== Aim of the task ==
Find the string "rule" in the data, then copy every line where it is found.

== Records for this exercise ==
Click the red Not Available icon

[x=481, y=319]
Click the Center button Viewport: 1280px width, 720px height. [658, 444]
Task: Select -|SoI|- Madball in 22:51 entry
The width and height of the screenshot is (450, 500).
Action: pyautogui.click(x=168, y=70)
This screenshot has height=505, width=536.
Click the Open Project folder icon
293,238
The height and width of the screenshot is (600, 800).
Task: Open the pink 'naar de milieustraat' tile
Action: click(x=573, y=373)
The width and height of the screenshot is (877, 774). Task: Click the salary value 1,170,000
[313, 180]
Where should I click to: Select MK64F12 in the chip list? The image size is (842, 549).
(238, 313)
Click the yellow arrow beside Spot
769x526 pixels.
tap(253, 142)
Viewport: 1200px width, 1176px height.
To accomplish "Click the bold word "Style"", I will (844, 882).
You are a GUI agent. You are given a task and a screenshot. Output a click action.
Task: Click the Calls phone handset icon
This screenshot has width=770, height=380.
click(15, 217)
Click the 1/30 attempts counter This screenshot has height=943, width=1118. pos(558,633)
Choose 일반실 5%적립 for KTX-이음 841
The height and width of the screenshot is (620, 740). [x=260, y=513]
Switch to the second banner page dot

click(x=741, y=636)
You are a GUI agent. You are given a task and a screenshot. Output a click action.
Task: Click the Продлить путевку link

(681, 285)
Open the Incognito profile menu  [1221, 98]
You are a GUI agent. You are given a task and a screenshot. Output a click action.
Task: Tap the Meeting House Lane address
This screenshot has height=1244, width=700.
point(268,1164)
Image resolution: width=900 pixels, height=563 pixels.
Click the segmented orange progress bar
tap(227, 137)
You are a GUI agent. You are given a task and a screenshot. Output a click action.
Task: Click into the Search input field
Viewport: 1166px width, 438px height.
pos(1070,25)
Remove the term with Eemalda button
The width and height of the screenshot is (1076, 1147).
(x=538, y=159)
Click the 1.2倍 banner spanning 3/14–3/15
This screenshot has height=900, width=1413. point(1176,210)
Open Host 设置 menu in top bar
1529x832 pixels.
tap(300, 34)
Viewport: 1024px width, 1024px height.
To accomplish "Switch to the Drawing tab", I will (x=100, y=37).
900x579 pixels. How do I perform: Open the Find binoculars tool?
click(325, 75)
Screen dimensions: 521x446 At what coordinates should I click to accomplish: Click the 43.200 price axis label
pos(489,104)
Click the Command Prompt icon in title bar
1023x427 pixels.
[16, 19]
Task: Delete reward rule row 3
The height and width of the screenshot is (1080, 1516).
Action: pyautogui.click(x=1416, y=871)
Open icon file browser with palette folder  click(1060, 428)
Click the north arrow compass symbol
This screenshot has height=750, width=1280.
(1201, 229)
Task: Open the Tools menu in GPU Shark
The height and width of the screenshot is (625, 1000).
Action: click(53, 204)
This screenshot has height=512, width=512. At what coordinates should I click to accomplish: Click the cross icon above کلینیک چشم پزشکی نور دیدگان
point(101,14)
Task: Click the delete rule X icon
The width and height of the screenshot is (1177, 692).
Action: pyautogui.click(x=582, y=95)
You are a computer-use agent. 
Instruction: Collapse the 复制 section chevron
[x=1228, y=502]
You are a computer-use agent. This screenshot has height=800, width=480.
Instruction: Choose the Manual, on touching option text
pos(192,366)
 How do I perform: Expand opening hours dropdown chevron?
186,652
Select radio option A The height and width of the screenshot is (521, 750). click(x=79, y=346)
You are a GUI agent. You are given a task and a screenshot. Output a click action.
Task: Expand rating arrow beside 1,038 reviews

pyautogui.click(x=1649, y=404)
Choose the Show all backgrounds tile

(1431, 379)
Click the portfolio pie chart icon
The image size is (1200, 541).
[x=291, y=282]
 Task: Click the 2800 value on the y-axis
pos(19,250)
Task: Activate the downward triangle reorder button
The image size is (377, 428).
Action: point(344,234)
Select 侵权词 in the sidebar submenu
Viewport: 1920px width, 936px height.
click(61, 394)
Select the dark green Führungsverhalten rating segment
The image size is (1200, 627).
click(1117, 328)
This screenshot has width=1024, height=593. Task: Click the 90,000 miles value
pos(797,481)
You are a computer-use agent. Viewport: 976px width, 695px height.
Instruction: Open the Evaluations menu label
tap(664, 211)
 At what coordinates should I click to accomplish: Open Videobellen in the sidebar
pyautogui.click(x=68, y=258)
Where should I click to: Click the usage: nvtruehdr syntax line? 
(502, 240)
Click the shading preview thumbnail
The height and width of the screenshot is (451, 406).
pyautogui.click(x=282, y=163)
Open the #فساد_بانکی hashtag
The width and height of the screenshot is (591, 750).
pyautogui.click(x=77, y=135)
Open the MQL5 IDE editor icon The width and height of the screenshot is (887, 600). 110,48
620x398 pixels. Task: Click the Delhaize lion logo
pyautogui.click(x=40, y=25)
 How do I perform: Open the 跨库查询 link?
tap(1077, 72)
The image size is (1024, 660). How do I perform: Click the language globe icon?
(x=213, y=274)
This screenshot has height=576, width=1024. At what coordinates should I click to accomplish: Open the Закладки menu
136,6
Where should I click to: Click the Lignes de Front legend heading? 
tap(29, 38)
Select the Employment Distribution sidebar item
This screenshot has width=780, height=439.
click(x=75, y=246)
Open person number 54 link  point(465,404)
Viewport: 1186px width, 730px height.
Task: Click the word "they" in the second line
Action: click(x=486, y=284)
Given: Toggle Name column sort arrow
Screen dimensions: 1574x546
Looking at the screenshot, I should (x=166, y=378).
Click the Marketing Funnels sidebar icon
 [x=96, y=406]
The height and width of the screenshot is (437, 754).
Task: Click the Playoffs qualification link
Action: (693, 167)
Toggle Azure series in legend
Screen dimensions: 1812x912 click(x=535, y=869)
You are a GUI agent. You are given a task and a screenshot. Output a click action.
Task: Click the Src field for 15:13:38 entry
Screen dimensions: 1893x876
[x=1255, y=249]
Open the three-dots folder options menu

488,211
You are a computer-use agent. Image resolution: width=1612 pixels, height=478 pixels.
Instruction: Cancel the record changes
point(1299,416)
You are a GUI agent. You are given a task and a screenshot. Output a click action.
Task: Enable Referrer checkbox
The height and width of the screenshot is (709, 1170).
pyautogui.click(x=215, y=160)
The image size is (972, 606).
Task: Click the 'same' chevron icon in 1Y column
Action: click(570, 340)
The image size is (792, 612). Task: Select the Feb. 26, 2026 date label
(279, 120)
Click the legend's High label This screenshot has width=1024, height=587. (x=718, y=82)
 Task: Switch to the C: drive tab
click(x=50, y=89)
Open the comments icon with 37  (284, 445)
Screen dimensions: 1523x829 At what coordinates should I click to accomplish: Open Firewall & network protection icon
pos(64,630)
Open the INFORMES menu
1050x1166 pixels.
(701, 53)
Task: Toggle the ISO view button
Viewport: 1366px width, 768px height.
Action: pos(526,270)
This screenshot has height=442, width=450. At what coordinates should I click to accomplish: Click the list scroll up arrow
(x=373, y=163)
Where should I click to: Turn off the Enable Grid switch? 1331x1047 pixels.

== Expected output ==
Task: Delete reward rule row 3
Task: Click the delete rule X icon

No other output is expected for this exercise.